13.04.2021
An analysis including breast cancer patients with brain metastases from the BMBC registry has been published in Cancers
The incidence of brain metastases from breast cancer is increasing and the treatment is still a major challenge. Several scores have been developed in order to estimate the prognosis of patients with brain metastases by objective criteria. The aim of this study was to validate all three available graded-prognostic-assessment (GPA)-scores: original GPA, the breast-GPA and the updated breast-GPA in a cohort of 882 breast cancer patients with brain metastases from the Brain Metastases in the German Breast Cancer (BMBC) registry. The median age at diagnosis of brain metastases was 57 years, 22.3% of patients (n=197) had triple-negative, 33.4% (n=295) luminal A like, 25.1% (n=221) luminal B/HER2-enriched like and 19.2% (n=169) HER2-positive like breast cancer.

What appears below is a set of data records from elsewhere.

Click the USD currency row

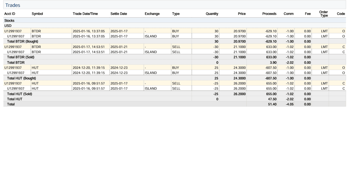click(x=8, y=26)
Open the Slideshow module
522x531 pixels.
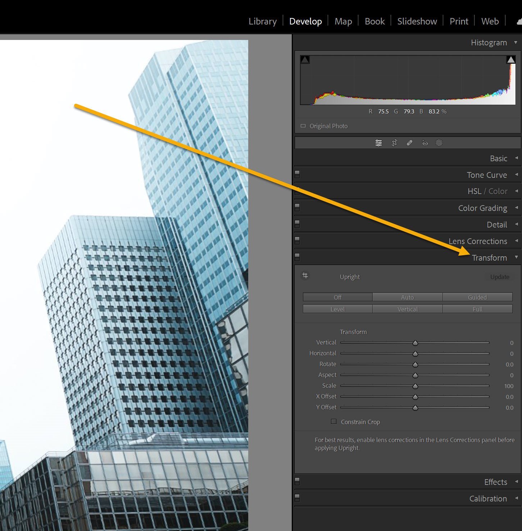(417, 21)
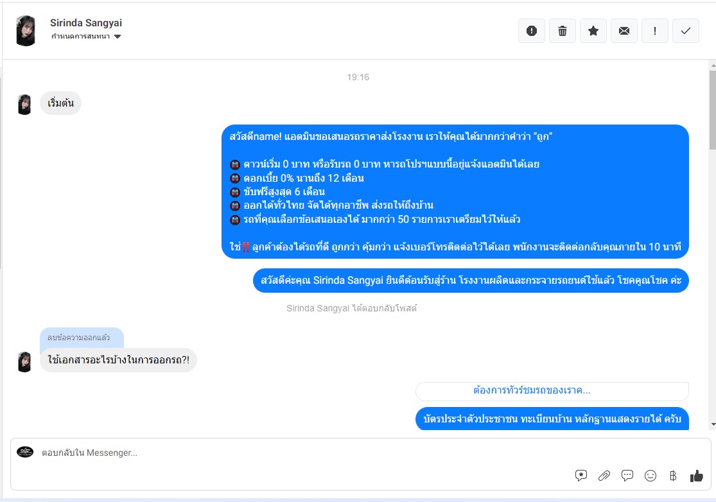716x502 pixels.
Task: Open emoji picker smiley icon
Action: [x=651, y=476]
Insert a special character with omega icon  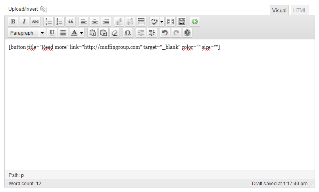pyautogui.click(x=127, y=33)
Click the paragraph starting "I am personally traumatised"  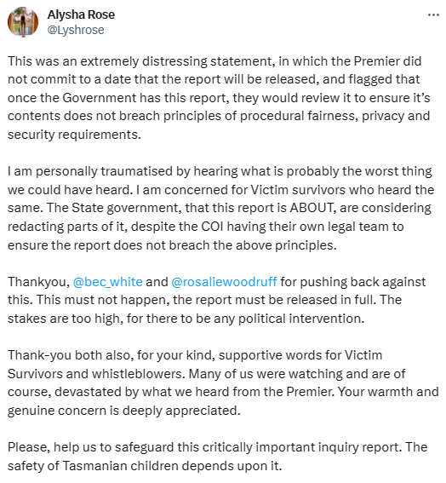[220, 208]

The median overall survival (OS) in the cohort was 8.7 months. All three GPA-scores were associated with OS. Age ≥60 years, evidence of extracranial metastases, higher number of brain metastases, triple-negative subtype and low Karnofsky-Performance-Status were all associated with worse OS in univariate analysis (p< 0.001 each). The breast-GPA showed the highest probability of classifying patients with survival above 12 months in the best prognostic group (specificity 68.7% compared with 48.1% for the updated breast-GPA and 21.8% for the original GPA). Sensitivities for predicting 3 months survival were very low for all scores. In this analysis, all GPA-scores showed only moderate diagnostic accuracy in predicting the OS of BC patients with brain metastases. This analysis is of clinical relevance in the context of potential trials examining the benefit of early detection and treatment of brain metastases.
Riecke K, Müller V, Weide R, et al. Predicting Prognosis of Breast Cancer Patients with Brain Metastases in the BMBC Registry-Comparison of Three Different GPA Prognostic Scores. Cancers (Basel). 2021 Feb 17;13(4):844.